Decompose Step 6 snapshot: 140 task specs + contract docs

Closes out greenfield Step 6 (Decompose) for all 14 components (C1-C13 + cross-cutting helpers/replay). Covers tasks AZ-266..AZ-446 plus the _dependencies_table.md and component contract documents. State file updated to greenfield Step 7 (Implement), not_started. Co-authored-by: Cursor <cursoragent@cursor.com>
2026-06-22 23:21:13 +00:00 · 2026-05-11 00:39:48 +03:00
parent 8171fcb29e
commit 880eabcb3f
172 changed files with 22897 additions and 35 deletions
@@ -0,0 +1,217 @@
+# C2 NetVLAD Mandatory Simple-Baseline
+
+**Task**: AZ-338_c2_net_vlad
+**Name**: C2 NetVLAD Mandatory Simple-Baseline
+**Description**: Implement `NetVladStrategy`, the C2 mandatory simple-baseline `VprStrategy` (engine rule: every component MUST ship a comparative baseline alongside its production-default; description.md § 1 designates NetVLAD as the C2 baseline). NetVLAD has a much higher embedding dim than UltraVPR (D=4096 with NetVLAD-VGG16 default; can be reduced to D=512 via PCA-whitening per the upstream NetVLAD code drop) and uses PyTorch FP16 (NOT TensorRT) per the simple-baseline policy: "the baseline runs on the simplest available runtime" so a TRT engine compile bug doesn't simultaneously break baseline AND primary. Includes the concrete `NetVladBackbonePreprocessor` (different resize target + normalisation than UltraVPR). MUST satisfy AC-2.1b's relaxed engine-rule floor `recall@10 ≥ 0.85` on Derkachi normal segment.
+**Complexity**: 3 points
+**Dependencies**: AZ-336_c2_vpr_strategy_protocol, AZ-263_initial_structure, AZ-269_config_loader, AZ-300_c7_pytorch_baseline, AZ-303_c6_storage_interfaces, AZ-283_descriptor_normaliser, AZ-266_log_module, AZ-272_fdr_record_schema
+**Component**: c2_vpr (epic AZ-255 / E-C2)
+**Tracker**: AZ-338
+**Epic**: AZ-255 (E-C2)
+
+### Document Dependencies
+
+- `_docs/02_document/contracts/c2_vpr/vpr_strategy_protocol.md` — Protocol contract; every invariant MUST be satisfied; INV-3 (L2-normalised) is critical because NetVLAD raw embeddings include intra-cluster residuals that must be globally L2-normalised after the VLAD aggregation.

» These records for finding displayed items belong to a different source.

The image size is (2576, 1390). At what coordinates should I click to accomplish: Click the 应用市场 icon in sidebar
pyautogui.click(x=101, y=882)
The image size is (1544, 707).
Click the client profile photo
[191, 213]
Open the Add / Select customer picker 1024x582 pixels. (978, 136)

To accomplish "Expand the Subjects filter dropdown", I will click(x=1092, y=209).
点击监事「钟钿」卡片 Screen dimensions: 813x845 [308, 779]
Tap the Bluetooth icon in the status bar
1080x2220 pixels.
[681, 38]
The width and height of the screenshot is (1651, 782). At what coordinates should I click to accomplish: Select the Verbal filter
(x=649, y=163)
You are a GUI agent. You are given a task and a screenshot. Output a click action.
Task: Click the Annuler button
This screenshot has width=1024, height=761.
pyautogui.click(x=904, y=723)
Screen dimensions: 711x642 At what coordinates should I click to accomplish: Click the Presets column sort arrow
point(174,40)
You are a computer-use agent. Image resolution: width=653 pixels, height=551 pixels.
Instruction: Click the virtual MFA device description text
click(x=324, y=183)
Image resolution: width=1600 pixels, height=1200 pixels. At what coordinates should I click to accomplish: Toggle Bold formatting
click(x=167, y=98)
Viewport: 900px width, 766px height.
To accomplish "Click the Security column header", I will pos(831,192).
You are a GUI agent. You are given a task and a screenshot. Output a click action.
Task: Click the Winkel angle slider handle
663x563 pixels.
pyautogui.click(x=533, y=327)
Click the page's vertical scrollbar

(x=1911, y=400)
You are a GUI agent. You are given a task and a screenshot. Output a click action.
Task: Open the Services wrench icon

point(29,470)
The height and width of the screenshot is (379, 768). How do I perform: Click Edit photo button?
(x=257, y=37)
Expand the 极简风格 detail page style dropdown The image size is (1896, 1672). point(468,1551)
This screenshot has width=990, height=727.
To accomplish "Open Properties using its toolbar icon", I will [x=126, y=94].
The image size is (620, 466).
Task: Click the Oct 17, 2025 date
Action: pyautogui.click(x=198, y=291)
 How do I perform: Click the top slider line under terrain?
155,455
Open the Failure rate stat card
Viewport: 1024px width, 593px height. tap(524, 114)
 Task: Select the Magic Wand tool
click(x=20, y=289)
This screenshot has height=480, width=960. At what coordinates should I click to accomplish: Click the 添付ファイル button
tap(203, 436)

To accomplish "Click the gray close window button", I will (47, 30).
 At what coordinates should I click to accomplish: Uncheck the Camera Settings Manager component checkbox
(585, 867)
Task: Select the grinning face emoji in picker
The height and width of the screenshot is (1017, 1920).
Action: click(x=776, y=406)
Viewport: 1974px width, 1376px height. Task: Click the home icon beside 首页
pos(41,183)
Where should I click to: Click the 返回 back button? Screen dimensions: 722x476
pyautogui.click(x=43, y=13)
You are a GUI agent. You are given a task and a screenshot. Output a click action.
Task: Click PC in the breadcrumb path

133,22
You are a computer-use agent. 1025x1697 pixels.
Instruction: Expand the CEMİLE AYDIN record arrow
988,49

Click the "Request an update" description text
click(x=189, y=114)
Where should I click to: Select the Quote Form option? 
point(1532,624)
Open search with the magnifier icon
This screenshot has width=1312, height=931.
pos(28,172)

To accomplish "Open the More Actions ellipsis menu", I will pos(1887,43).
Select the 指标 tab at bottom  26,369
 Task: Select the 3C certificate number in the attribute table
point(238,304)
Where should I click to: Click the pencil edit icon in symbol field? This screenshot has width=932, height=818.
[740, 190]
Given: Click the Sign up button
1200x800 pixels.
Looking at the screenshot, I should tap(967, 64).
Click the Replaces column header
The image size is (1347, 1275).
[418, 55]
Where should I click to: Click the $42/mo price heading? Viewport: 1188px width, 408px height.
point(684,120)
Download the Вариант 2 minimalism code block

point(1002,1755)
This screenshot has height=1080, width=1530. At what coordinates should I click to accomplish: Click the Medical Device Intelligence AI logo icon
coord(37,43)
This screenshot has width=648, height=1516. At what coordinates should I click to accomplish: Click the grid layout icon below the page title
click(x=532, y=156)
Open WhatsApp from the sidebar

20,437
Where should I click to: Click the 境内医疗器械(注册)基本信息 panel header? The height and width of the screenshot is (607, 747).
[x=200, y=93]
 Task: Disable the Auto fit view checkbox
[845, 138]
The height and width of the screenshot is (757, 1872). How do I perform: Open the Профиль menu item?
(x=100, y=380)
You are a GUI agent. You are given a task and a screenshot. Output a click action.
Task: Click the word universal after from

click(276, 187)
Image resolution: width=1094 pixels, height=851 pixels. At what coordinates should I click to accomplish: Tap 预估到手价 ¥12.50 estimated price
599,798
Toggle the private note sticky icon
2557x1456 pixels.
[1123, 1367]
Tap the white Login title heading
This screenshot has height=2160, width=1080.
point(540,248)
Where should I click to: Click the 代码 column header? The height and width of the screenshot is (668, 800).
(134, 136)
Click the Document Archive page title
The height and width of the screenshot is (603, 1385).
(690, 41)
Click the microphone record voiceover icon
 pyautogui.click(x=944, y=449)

+- `_docs/02_document/components/02_c2_vpr/description.md` — § 1 NetVLAD designated as mandatory simple-baseline; § 5 PyTorch matches simple-baseline track; § 9 logging.
+- `_docs/02_document/module-layout.md` — `c2_vpr.net_vlad` Internal entry; `BUILD_VPR_NETVLAD` row; `BUILD_PYTORCH_RUNTIME` row (NetVLAD requires PyTorch runtime ON which is OFF for airborne — NetVLAD is research/replay-only by build-flag combination).
+- `_docs/02_document/components/02_c2_vpr/tests.md` — C2-IT-01 engine rule check `recall@10 ≥ 0.85` for NetVLAD on Derkachi normal segment.
+- `_docs/02_document/contracts/c7_inference/inference_runtime_protocol.md` — `InferenceRuntime` interface; AZ-300 `pytorch_fp16_runtime` is the consumed concrete runtime.
+- `_docs/02_document/contracts/shared_helpers/descriptor_normaliser.md` — L2 + intra-normalisation (NetVLAD's published preprocessing chain includes intra-cluster normalisation BEFORE the global L2 normalisation; the `DescriptorNormaliser` helper must support both).
+
+## Problem
+
+Without this task:
+
+- The C2 component has no comparative baseline; the engine rule (every primary backbone has a baseline alongside it for FT-12 comparative-study and for risk reduction if the primary fails) is violated for C2 specifically — the project-wide policy goes unsatisfied for one of its largest backbone surfaces.
+- AC-2.1b's relaxed-floor check (`recall@10 ≥ 0.85` for NetVLAD) has no producer; suite-level FT-P-19 cannot validate the engine rule.
+- The research binary (which links every backbone for IT-12 comparative studies) cannot ship without a NetVLAD strategy; researchers cannot run the comparative study that informs whether the primary's engine choice is justified.
+- A code drop / weights / engine compile bug in UltraVPR has no fallback at the strategy layer; the operator who notices a sudden drop in suite-level satellite re-loc accuracy would have no mechanism to A/B against the baseline.
+
+## Outcome
+
+- `src/gps_denied_onboard/components/c2_vpr/net_vlad.py` defining:
+  - `NetVladStrategy` class implementing the `VprStrategy` Protocol.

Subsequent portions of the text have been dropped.